The neurotransmitter dopamine may indicate the value of long-term rewards in the brain, says a new study from MIT on how the brain maintains focus on long term goals.
The study results could also clarify why patients suffering from Parkinson’s disease, in which dopamine signaling is impaired, typically have trouble keeping motivated to finish tasks.
In previous studies, have dopamine has been linked to rewards, and dopamine neurons showed brief bursts of activity when animals get an unforeseen reward. These dopamine signals are believed to be important for reinforcement learning, in which an animal learns to perform actions that lead to reward.
For most previous studies, the reward has been delivered within a few seconds. Real life gratification, though, is not always immediate. Animals need to travel while hunting for food, and have to keep their motivation for a distant goal while also responding to more immediate cues. Likewise for humans, for example on a long road trip the driver has to remain focused on reaching a final destination while also reacting to traffic, stopping for snacks, and entertaining children in the back seat.
The research team at MIT chose to study how dopamine changes during a maze task similar to working for delayed gratification. Rats were trained to navigate a maze to reach a reward. During each trial a rat would hear a tone cueing it to turn either right or left at an intersection to find a chocolate milk reward.
Instead of only measuring activity of dopamine-containing neurons, the researchers wanted to measure how much dopamine was released in the striatum. The striatum is a brain area involved with reinforcement learning.
They teamed up with University of Washington’s Paul Phillips, who developed a technology called fast-scan cyclic voltammetry (FSCV) in which small, implanted, carbon-fiber electrodes allow for continuous measurements of dopamine concentration based on its electrochemical fingerprint.

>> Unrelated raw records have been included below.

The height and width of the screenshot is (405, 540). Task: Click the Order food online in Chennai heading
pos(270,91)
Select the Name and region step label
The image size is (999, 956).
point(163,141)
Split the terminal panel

Thousands of Nerve Terminals
“We adapted the FSCV method so that we could measure dopamine at up to four different sites in the brain simultaneously, as animals moved freely through the maze,” says Mark Howe, first author. “Each probe measures the concentration of extracellular dopamine within a tiny volume of brain tissue, and probably reflects the activity of thousands of nerve terminals.”
The researchers expected, from previous work, to perhaps see pulses of dopamine released at different times in the trial, “but in fact we found something much more surprising,” said team leader Ann Graybiel. The level of dopamine increased steadily throughout each trial, peaking as the animal approached its goal, as if in anticipation of a reward.

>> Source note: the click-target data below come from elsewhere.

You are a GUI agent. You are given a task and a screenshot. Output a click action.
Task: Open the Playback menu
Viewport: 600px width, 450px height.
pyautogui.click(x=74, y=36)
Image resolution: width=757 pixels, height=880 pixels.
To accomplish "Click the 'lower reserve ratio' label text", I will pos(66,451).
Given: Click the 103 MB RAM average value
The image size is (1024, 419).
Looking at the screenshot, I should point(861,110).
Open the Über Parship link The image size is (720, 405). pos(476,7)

“The dopamine signal seems to reflect how far away the rat is from its goal,” Graybiel continues. “The closer it gets, the stronger the signal becomes.”
Researchers also found that the size of the signal was related to the size of the expected reward. When rats were trained to anticipate a larger chocolate milk drink, the dopamine signal rose more steeply to a higher final concentration.

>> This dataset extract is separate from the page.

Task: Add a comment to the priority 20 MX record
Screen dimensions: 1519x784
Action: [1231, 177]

Slow Ramping Dopamine Signal
“This means that dopamine levels could be used to help an animal make choices on the way to the goal and to estimate the distance to the goal,” says the Salk Institute’s Terrence Sejnowski. “This ‘internal guidance system’ could also be useful for humans, who also have to make choices along the way to what may be a distant goal.”
How relevant is this research to humans? “I’d be shocked if something similar were not happening in our own brains,” Graybiel says. It is known that Parkinson’s patients, in whom dopamine signaling is impaired, often seem apathetic, and have difficulty in sustaining motivation to complete a long task. “Maybe that’s because they can’t produce this slow ramping dopamine signal.”